Screening of genes co-associated with osteoporosis and chronic HBV infection based on bioinformatics analysis and machine learning.

OBJECTIVE

To identify HBV-related genes (HRGs) implicated in osteoporosis (OP) pathogenesis and develop a diagnostic model for early OP detection in chronic HBV infection (CBI) patients.

METHODS

Five public sequencing datasets were collected from the GEO database. Gene differential expression and LASSO analyses identified genes linked to OP and CBI. Machine learning algorithms (random forests, support vector machines, and gradient boosting machines) further filtered these genes. The best diagnostic model was chosen based on accuracy and Kappa values.
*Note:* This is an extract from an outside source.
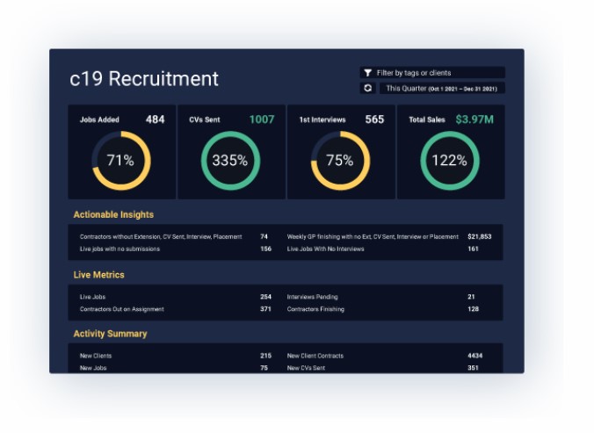
Task: Select the Total Sales 122% gauge
Action: tap(449, 161)
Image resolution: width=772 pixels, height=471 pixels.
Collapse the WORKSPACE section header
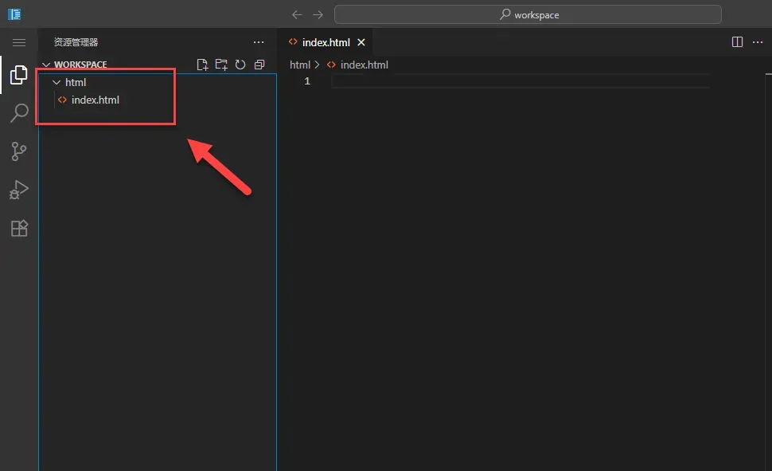pyautogui.click(x=80, y=65)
A nomogram model based on HRGs was constructed and assessed for reliability. OP patients were divided into two chronic HBV-related clusters using non-negative matrix factorization. Differential gene expression analysis, Gene Ontology, and KEGG enrichment analyses explored the roles of these genes in OP progression, using ssGSEA and GSVA. Differences in immune cell infiltration between clusters and the correlation between HRGs and immune cells were examined using ssGSEA and the Pearson method.

RESULTS

Differential gene expression analysis of CBI and combined OP dataset identified 822 and 776 differentially expressed genes, respectively, with 43 genes intersecting. Following LASSO analysis and various machine learning recursive feature elimination algorithms, 16 HRGs were identified. The support vector machine emerged as the best predictive model based on accuracy and Kappa values, with AUC values of 0.92, 0.83, 0.74, and 0.7 for the training set, validation set, GSE7429, and GSE7158, respectively. The nomogram model exhibited AUC values of 0.91, 0.79, and 0.68 in the training set, GSE7429, and GSE7158, respectively. Non-negative matrix factorization divided OP patients into two clusters, revealing statistically significant differences in 11 types of immune cell infiltration between clusters. Finally, intersecting the HRGs obtained from LASSO analysis with the HRGs identified three genes.

CONCLUSION

This study successfully identified HRGs and developed an efficient diagnostic model based on HRGs, demonstrating high accuracy and strong predictive performance across multiple datasets. This research not only offers new insights into the complex relationship between OP and CBI but also establishes a foundation for the development of early diagnostic and personalized treatment strategies for chronic HBV-related OP.